幕間
雲一つない空の下、銀杏の葉が風に擦れ、はらはらと舞い散る。玉姫神社の境内で双子の兄妹が落ち葉を拾っている。
妹は熱心に葉を一つ一つ選び、兄はバサバサとビニール袋に入れていく。
妹は境内の裏に周ると、注連縄のかかった御神木の銀杏の木にもたれかかって眠る少年を見つける。少年の手元にはノートとペンが置かれていた。妹は気になって、ノートをそっと引き寄せる。

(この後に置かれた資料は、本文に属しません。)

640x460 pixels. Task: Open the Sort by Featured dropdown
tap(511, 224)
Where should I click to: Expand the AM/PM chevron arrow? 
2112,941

ノートを読むと、小説だとすぐにわかった。紡がれる文章の美しさにいつの間にか夢中になっていた。
「おーい。何してんだ?」
遠くから兄が呼びかけ、駆け寄って来る。
「しーっ! 起きちゃうでしょ」
眠る少年に気付く兄。
「誰だ。こいつ?」
「だから、しーってば! お兄ちゃん、もっと小さい声で喋ってよ」
妹が持っているノートを兄がひったくる。
「ちょっと、お兄ちゃん!」
兄もノートから目が離せなくなっていた。
ノートを閉じると、表紙に”神条冬野”とあった。起こさない様にノートをそっと、少年の横に置くと妹の手を引っ張り歩き出す。
「お兄ちゃん、痛いよ」
兄は鼻をすすり、袖で目元を拭う。
「お兄ちゃん、もしかして泣いているの?」
「いいから、帰るぞ!」
鳥居の先に買い物袋を両手に持った女性が立っていた。
「あっ、母さんだ!」
兄妹は母親に駆け寄る。
「今日は、和泉と桜の十歳の誕生日だからね。今日は母さん張り切っちゃうぞ!」
鳥居を背に三人の姿が遠ざかる。
兄妹は神条冬野という名前を心に刻んだ。